#### [EXERCISE MATERIAL]
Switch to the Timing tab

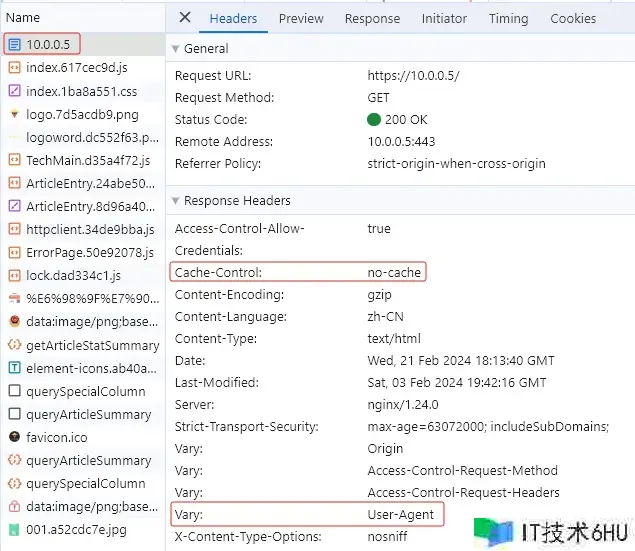(508, 18)
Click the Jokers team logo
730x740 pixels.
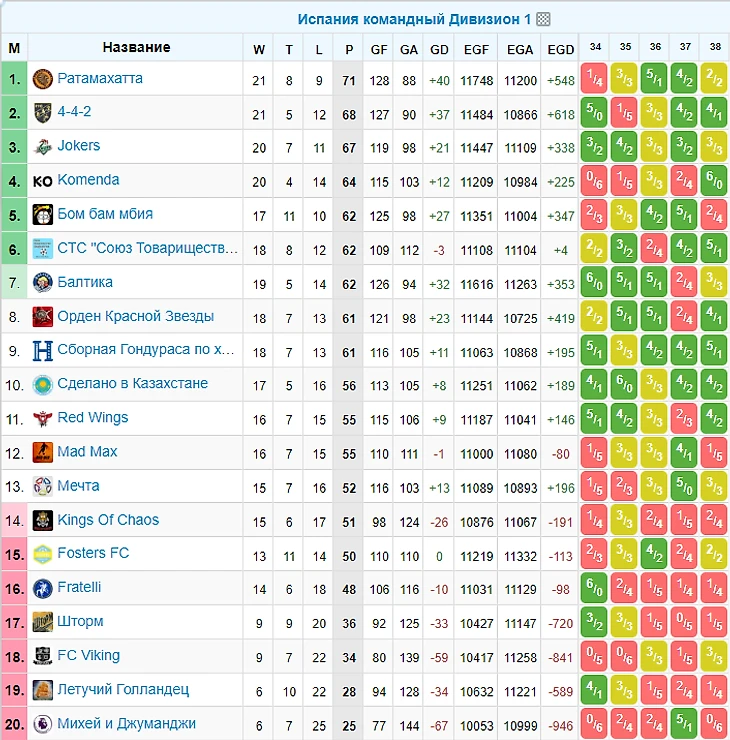tap(42, 147)
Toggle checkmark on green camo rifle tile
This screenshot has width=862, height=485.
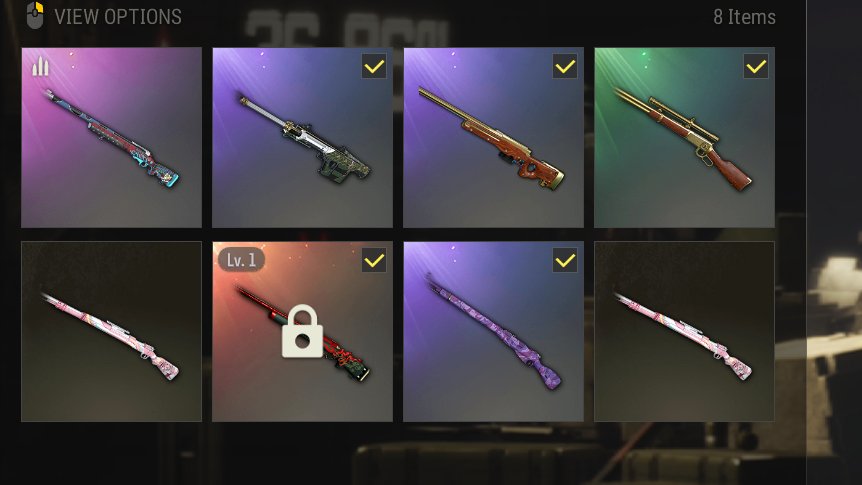374,66
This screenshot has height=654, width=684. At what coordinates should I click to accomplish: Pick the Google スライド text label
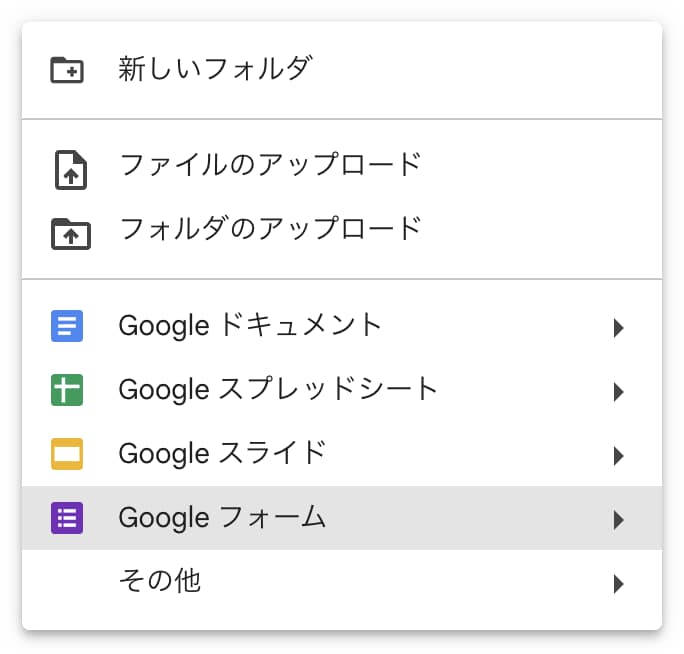(222, 453)
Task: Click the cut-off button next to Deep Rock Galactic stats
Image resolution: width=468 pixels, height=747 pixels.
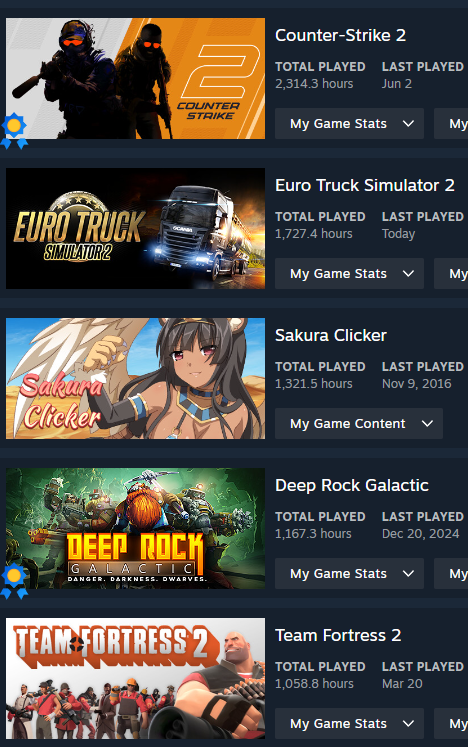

#### [EXERCISE GOAL]
Give back every record exactly. Omit the pictures.

#### [EXERCISE OUTPUT]
Switch to the Timing tab

(508, 18)
Click the Jokers team logo
730x740 pixels.
tap(42, 147)
Toggle checkmark on green camo rifle tile
This screenshot has width=862, height=485.
374,66
This screenshot has height=654, width=684. At what coordinates should I click to accomplish: Pick the Google スライド text label
(222, 453)
Task: Click the cut-off button next to Deep Rock Galactic stats
Image resolution: width=468 pixels, height=747 pixels.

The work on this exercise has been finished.